Illustration by Peter Blake includes a rendering of the Robert Johnson Studio Portrait / Hooks Bros., Memphis c. 1935 / © 1989 Delta Haze Corp. / the Robert Johnson photo booth self-portrait, early 1930s / © 1986 Delta Haze Corp. All Rights Reserved.
Eric Clapton once wrote that Robert Johnson's best songs have "never been covered by anyone else, at least not very successfully — because how are you going to do them?" Now the rock guitarist has recorded Me and Mr.

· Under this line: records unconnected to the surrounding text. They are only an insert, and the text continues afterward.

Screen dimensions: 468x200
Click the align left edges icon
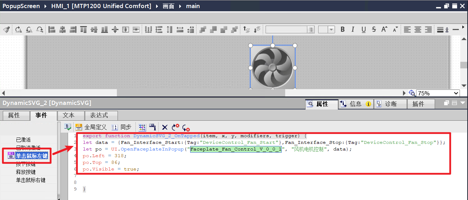point(52,30)
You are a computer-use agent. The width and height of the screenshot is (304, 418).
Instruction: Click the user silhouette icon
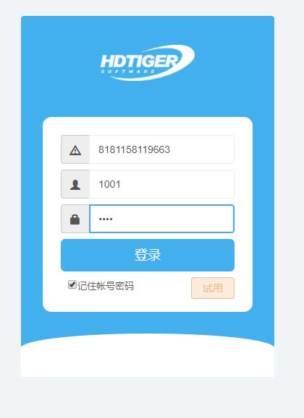pyautogui.click(x=75, y=185)
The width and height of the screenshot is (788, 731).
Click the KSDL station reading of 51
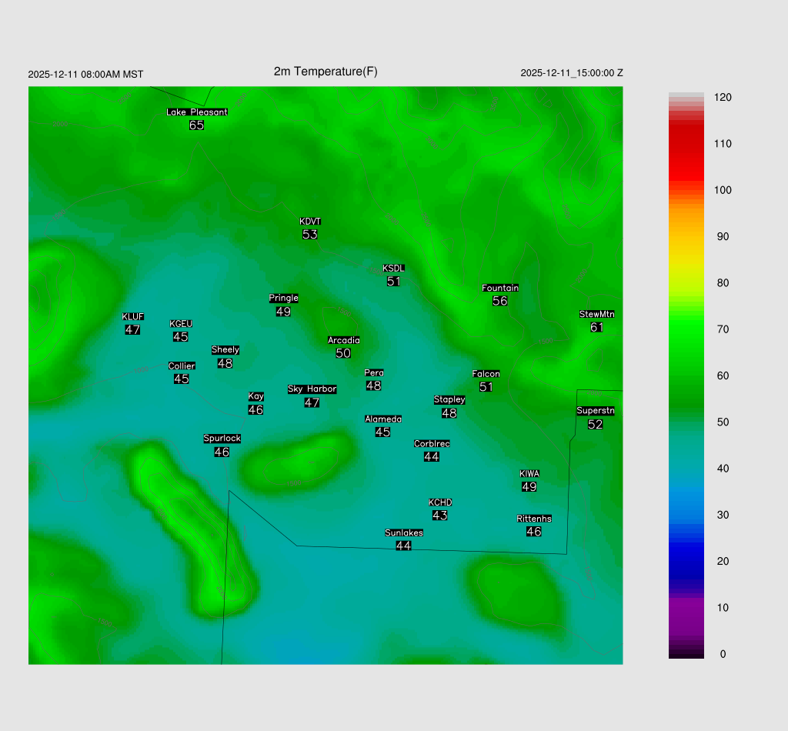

Johnson, a CD of the legendary bluesman's works that Clapton calls a labor of love.
Clapton is among several artists and bands who have been influenced by the Mississippi-born musician who died in 1938 at age 27.
Clapton remembers first hearing Johnson's music as a teenager. "I was definitely overwhelmed, but I was also a bit repelled by the intensity of it," he tells NPR's Bob Edwards. "I kind of got hooked on it because it was so much more powerful than anything else I had heard or was listening to. Amongst all of his peers I felt he was the one that was talking from his soul without really compromising for anybody."
Clapton has been playing Robert Johnson for nearly 40 years and has recorded a few of Johnson's songs previously. Me and Mr. Johnson includes Clapton's version of nearly half the 29 songs recorded by Johnson in 1936 and 1937 in San Antonio and Dallas, Texas, including "Traveling Riverside Blues," "Milkcow's Calf Blues" and "Come on in My Kitchen."
"In one way or another, he's been in my life since I was a kid," Clapton says. He says the project "has been in the back of my head to do for so long. It was about time that I took my hat off to him."